Aha: this is what happens to your body when Daylight Saving Time ends!
It can hardly have escaped your notice: two times a year it’s time to set your clocks. Whenever Daylight Saving TIme ends, that means the night will be an hour longer. While many are delighted by such an extra hour of napping, not everyone can enjoy it. What does such an extra hour of sleep actually do to your body?
End of Daylight Saving Time
You might think: oh well, one hour difference, it won’t make that much difference, will it? But that can be very disappointing. There are a lot of people who get a bit confused every autumn when the clock changes. We often understand this with daylight saving time: you suddenly miss an hour of your well-deserved rest. Yet for some people, even an extra hour can cause fatigue, poor sleep and a bad mood.
This is because that one hour messes up our biological clock. According to British researchers, this all has to do with “clock genes,” genes that affect our biological rhythms. Clock genes, which are responsible for our day and night rhythms, are controlled by the biological clock in your brain.
So when the clock is moved an hour forward or backward, the rhythm imposed on us by our watches no longer coincides with our biological clock and our clock genes.

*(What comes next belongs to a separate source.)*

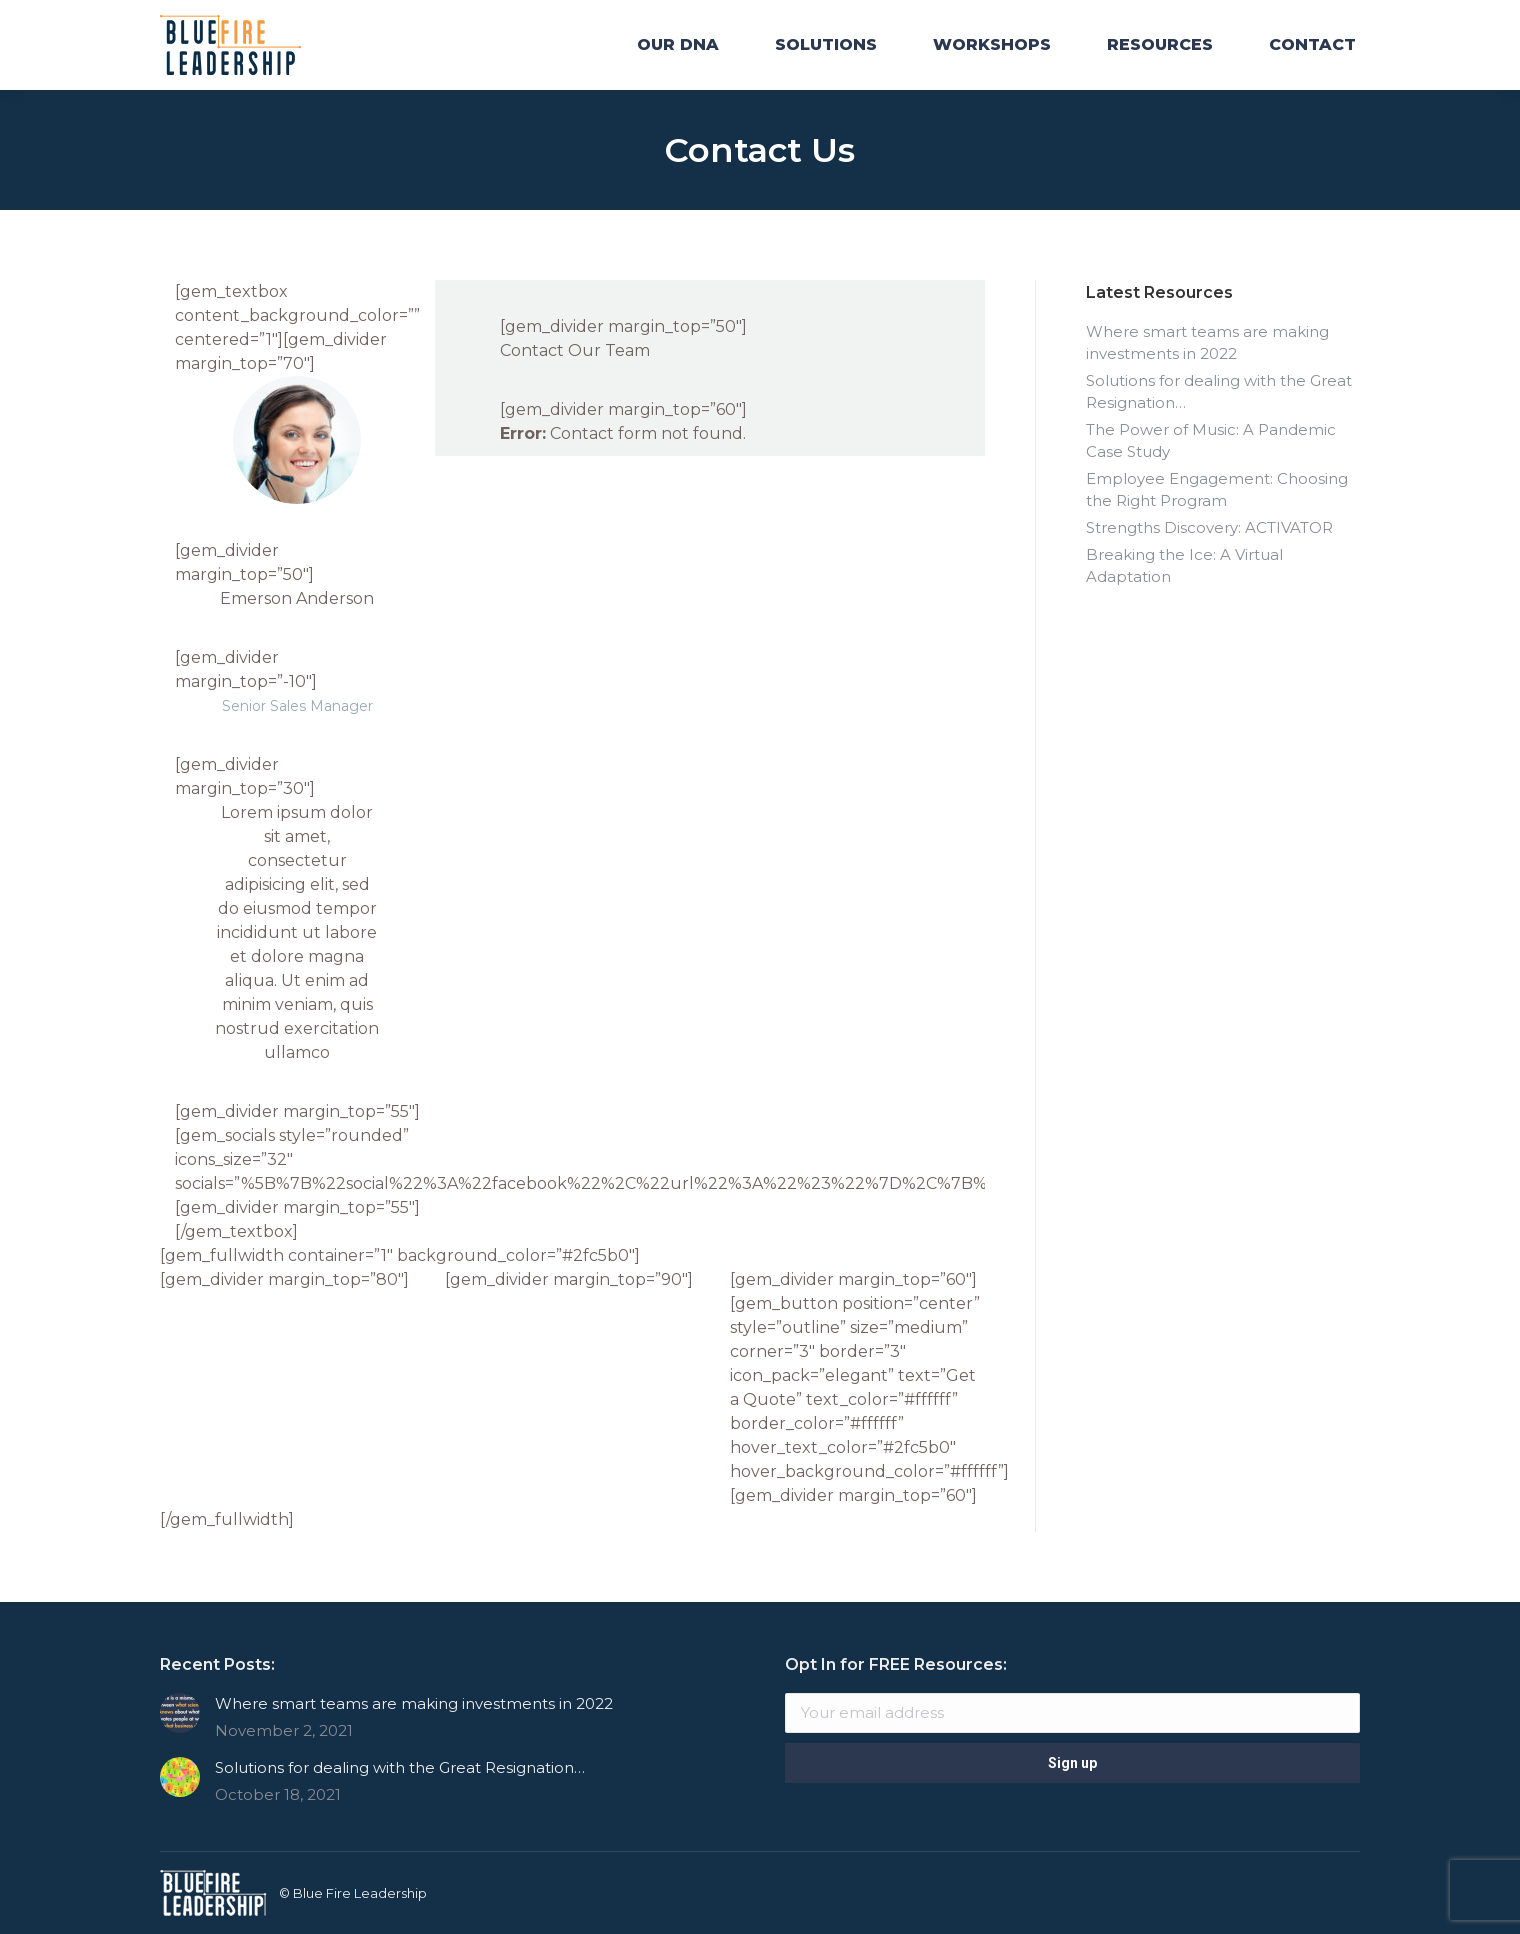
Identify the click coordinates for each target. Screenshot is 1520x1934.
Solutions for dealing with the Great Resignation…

This can be quite annoying for a while, because after all, your body is used to producing the sleep hormone melatonin at set times. If that production suddenly no longer matches the times when you sleep, you may find it harder to fall asleep at night, for example.
New rhythm
But for those affected by the clock shifting, there is good news. In fact, within two weeks, everyone should be completely accustomed to the new time. How to speed up the process? Make sure you spend as much time outside as possible and adjust to the new rhythm immediately. Being consistent is key!

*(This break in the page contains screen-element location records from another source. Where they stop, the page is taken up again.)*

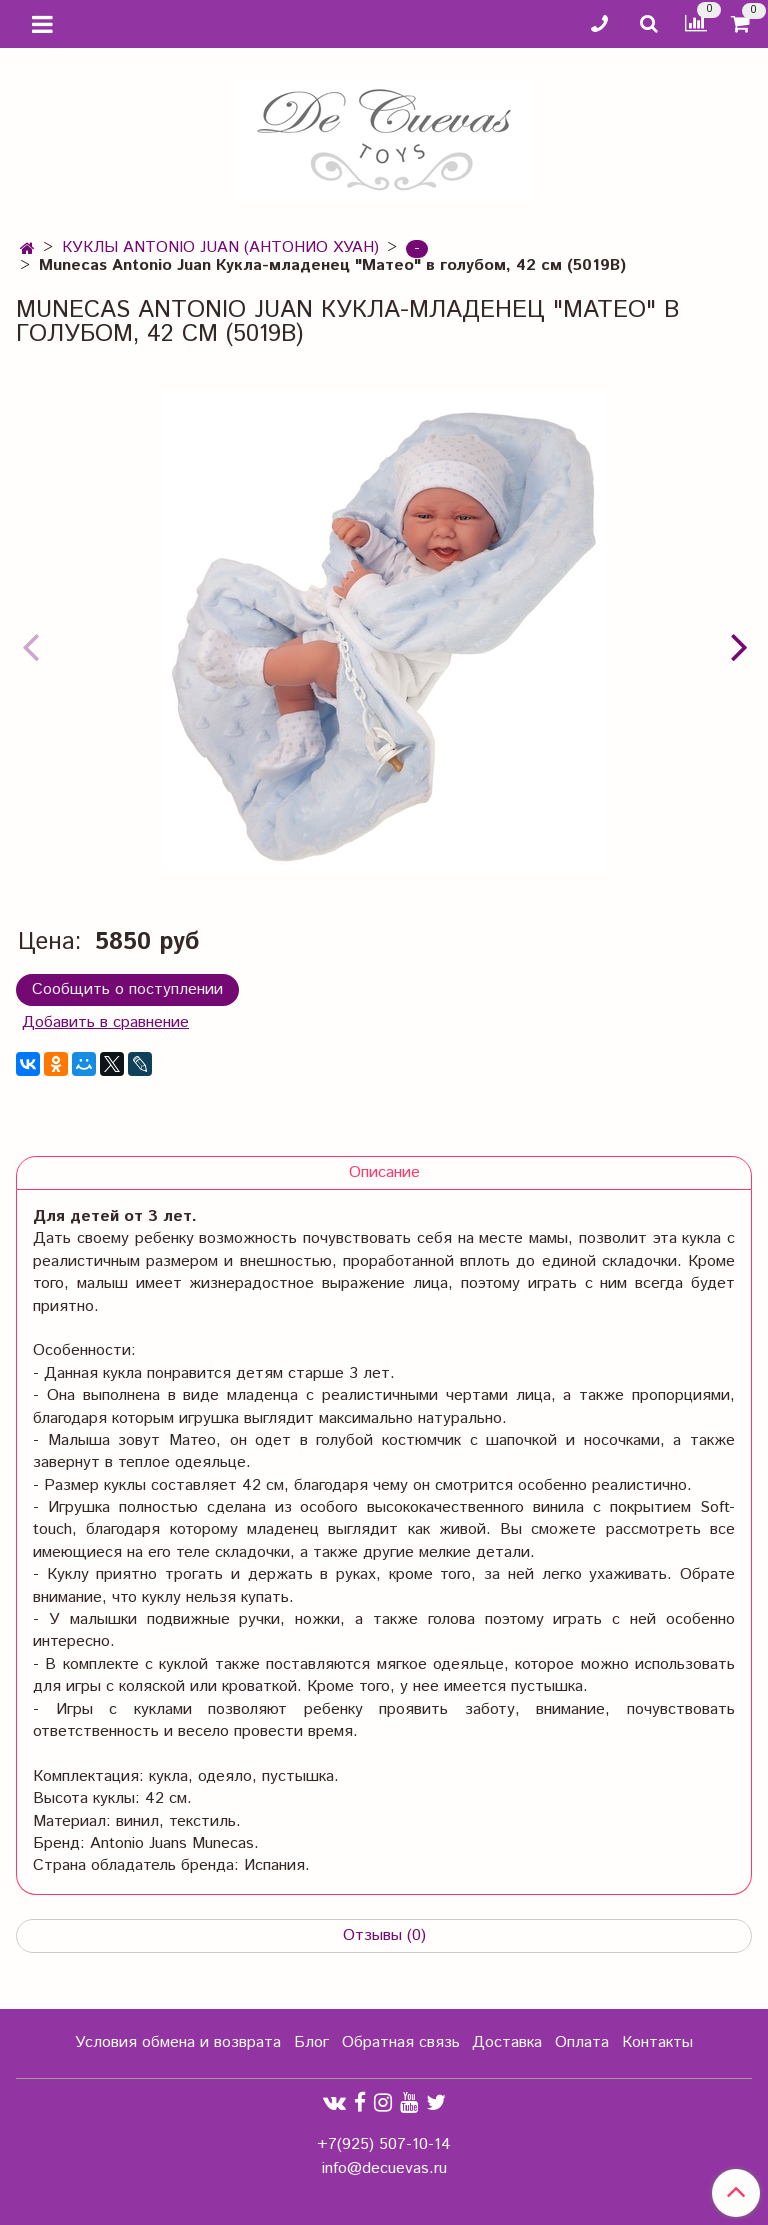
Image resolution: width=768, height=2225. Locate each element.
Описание (384, 1172)
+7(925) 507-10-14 (384, 2144)
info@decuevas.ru (384, 2168)
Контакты (657, 2042)
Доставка (507, 2042)
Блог (311, 2042)
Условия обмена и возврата (178, 2042)
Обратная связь (401, 2042)
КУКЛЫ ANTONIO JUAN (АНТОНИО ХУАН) (220, 247)
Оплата (582, 2042)
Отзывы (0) (384, 1935)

Therefore, get up around the same time every day and keep as much as possible a fixed rhythm for breakfast, lunch and dinner. Then you will soon feel like your old self again!
Outdated
Incidentally, it remains to be seen whether the annual back and forth of the clock will continue to happen in the long run. Thus, bright minds, prominent politicians, and scientists worldwide have already called for the abolition of this tradition. This is because it is said to be an outdated custom, dating back to the days when we depended on sunlight to do our work. The reasoning was that with more sunlight, we would use less energy.
Of course, those days are now behind us, and so according to many, the clocks can just stay on one fixed time. Kenneth Wright, an expert on sleep and the biological clock, explains that sticking to one time would be better for our health: “We’re basically making a choice: do we want to go with how we’ve evolved, or do we want to adapt that?” His choice is clear: we’d better do away with that jumping through time. Who knows if it will ever happen!